'The School of Life: An Emotional Education' (Book Review)

As a proper book nerd, there is immense joy in discovering an author who grabs your attention and won’t let it go.  In the past 3 years, I’ve experienced this with Alain de Botton.  He is a British-Swiss philosopher whose books have been remarkably influential on the way that I think about mental health and personal development.  He has a way of articulating timeless wisdom and truth in a format that speaks to the raging debates going on in my head.

Most of his work has been in service of an organisation that he founded called ’The School of Life’ based in London, but with its tentacles all around the world.  The organisation is committed to emotional education and well-being.  It focuses on delivering psychotherapy, as well as drawing upon culture more generally, to illuminate topics of emotional concern. 

Their latest project has been a book entitled ‘The School of Life: An Emotional Education’ which aims to summarise much of their advice and consolation into one place.  Once again, I found it enlightening.

The School of Life: An Emotional Education

The main thrust of the book is to bust the myth that matters of emotion are innate and allergic to rational thinking.  The key claim is that the notion of Romanticism brought to us by popular storytelling has harmed our ability to reach sustainable emotional insight.  We don’t think that it’s something we can work on and get better at.

Even in the midst of the global mental health campaign that is in the zeitgeist at the moment, I think this notion holds true for much of our society.  And it’s something we need to change.  We can evolve our thinking on emotion, and we should.  We can use reason when considering the big questions of life, and we should.  We can learn to manage our emotions, and we should.

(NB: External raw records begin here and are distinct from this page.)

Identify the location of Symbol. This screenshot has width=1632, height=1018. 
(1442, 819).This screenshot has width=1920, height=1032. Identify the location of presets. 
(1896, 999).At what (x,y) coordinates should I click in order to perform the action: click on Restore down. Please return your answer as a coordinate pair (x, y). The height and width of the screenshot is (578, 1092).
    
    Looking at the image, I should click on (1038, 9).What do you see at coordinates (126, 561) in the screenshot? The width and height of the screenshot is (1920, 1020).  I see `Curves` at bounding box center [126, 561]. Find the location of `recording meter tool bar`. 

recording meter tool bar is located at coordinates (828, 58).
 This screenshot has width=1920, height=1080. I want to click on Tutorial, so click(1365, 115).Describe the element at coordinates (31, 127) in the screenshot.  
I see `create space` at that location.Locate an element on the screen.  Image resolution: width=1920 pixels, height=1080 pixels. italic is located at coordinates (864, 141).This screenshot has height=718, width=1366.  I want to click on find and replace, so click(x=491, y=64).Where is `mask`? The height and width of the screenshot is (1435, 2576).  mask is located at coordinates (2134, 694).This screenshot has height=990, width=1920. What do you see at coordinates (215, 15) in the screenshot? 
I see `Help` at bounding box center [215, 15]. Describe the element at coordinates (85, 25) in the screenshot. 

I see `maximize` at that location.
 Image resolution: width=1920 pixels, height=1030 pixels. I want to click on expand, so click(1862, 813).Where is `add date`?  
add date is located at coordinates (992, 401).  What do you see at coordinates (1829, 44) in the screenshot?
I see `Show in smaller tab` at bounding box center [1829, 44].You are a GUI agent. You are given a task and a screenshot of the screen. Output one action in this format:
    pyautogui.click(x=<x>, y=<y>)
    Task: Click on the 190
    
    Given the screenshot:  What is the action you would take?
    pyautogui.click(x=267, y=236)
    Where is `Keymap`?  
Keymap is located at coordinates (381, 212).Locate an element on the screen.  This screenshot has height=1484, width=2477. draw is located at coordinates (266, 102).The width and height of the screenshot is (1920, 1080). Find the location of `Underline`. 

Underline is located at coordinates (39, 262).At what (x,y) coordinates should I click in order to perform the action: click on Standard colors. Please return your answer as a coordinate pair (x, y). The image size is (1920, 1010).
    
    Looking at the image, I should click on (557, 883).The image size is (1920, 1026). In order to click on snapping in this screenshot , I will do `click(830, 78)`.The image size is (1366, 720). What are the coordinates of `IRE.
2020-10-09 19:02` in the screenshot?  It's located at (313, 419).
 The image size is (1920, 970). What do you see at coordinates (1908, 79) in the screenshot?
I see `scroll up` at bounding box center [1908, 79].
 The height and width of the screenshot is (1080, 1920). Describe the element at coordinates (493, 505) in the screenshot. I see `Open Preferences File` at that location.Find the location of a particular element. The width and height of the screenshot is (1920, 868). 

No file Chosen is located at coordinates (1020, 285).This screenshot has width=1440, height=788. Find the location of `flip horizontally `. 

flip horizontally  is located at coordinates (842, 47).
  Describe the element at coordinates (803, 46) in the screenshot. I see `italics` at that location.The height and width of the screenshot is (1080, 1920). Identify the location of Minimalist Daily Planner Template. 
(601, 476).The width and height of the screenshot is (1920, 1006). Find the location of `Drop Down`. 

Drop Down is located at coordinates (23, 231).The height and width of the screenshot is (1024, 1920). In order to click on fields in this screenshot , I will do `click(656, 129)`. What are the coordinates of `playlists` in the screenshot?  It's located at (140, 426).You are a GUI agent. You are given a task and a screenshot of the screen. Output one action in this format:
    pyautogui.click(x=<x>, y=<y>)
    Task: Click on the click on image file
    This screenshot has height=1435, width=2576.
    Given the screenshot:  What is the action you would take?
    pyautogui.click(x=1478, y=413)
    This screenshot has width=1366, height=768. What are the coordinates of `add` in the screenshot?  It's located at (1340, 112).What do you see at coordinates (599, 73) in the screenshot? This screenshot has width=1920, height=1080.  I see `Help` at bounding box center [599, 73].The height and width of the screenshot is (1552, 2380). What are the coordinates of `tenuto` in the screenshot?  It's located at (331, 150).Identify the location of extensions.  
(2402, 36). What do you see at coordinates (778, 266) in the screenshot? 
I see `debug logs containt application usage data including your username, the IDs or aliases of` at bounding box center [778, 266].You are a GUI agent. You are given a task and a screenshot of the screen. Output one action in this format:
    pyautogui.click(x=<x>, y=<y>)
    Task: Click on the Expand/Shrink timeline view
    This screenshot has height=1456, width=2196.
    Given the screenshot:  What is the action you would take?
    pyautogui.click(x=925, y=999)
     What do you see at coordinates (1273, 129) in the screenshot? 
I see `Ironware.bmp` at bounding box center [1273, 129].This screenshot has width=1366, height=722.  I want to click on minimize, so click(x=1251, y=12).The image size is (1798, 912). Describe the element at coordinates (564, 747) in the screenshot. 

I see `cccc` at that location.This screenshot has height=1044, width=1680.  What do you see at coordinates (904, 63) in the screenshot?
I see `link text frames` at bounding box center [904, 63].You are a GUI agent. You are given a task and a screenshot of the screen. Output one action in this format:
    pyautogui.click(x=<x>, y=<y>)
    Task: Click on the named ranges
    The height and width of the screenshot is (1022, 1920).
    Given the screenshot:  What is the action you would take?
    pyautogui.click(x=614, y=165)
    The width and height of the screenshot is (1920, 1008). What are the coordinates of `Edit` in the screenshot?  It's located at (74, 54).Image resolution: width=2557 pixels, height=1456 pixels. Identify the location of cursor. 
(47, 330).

Key to note here is that the goal is not to achieve some state of constant happiness and contentment.  It’s exactly the opposite.  The goal is to stop looking for cures and to settle for consolations about the human condition.

When searching for those consolations, the book provides four markers of emotional health that I think are quite valuable in assessing where you’re at and if you’re making progress on this journey:

  • Self Love: How much can we be friends with ourselves and remain on our own side?

  • Candour: The extent to which difficult ideas and troubling facts can be admitted into the mind, soberly explored and accepted without denial.

  • Communication: Can we patiently and reasonably put our disappointment into words that, more or less, enable others to see our point?

  • Trust: How readily might we survive a challenge in the form of a speech we must give, a romantic rejection, a bout of financial trouble, a journey to another country or a common cold? How resilient are we?

The other key theme that I think this book tackles very successfully is that of anxiety - a rampant attacker in the 21st century.  I love this quote:

“Anxiety is not a sign of sickness, a weakness of the mind or an error for which we should always seek a medical solution.  It is mostly a hugely reasonable and sensitive response to the genuine strangeness, terror, uncertainty and riskiness of existence. The single most important move is acceptance.  There is no need - on top of everything else - to be anxious that we are anxious.  The mood is no sign that our lives have gone wrong, merely that we are alive.”

I’ll leave you with those two takeaways, but there is so much more in this book.  It’s a wonderful collection of wisdom delivered without a religious, commercial or hidden agenda.  It’s realistic about human suffering, optimistic about human potential and comforting for a world that so desperately needs consolation.